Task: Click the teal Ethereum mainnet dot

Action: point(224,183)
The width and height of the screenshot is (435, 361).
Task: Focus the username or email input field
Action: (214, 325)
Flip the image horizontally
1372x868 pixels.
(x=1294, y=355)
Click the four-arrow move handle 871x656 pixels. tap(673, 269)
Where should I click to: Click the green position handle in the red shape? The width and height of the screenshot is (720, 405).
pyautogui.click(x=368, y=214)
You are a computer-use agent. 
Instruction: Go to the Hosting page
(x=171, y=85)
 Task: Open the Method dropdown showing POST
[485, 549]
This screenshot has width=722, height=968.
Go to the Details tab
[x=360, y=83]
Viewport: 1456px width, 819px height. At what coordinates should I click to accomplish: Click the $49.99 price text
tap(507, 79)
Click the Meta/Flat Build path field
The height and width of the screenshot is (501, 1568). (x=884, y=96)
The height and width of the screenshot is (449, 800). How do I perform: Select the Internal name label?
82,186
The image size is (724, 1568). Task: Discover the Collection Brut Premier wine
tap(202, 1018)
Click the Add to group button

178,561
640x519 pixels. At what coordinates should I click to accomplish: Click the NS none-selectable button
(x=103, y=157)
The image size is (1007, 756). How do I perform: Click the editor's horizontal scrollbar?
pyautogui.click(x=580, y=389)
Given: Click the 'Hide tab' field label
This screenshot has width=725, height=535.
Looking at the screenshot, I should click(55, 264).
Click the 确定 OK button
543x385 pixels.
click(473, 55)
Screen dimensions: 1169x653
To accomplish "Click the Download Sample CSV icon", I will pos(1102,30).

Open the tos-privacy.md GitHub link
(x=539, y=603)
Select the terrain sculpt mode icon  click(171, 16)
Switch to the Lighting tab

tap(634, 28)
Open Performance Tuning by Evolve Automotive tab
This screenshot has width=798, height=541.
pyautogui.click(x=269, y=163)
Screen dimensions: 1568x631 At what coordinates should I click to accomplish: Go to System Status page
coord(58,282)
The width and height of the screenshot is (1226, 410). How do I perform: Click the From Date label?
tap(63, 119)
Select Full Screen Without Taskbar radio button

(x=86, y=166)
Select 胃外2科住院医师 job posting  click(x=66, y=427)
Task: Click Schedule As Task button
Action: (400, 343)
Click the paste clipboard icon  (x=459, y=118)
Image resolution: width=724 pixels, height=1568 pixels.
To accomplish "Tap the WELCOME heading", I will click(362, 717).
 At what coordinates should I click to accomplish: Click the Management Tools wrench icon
==*==
* Task *
Search the data above for "will" and copy every line where it turns up.

* Answer for the task *
To accomplish "Click the Download Sample CSV icon", I will pos(1102,30).
To accomplish "Tap the WELCOME heading", I will click(362, 717).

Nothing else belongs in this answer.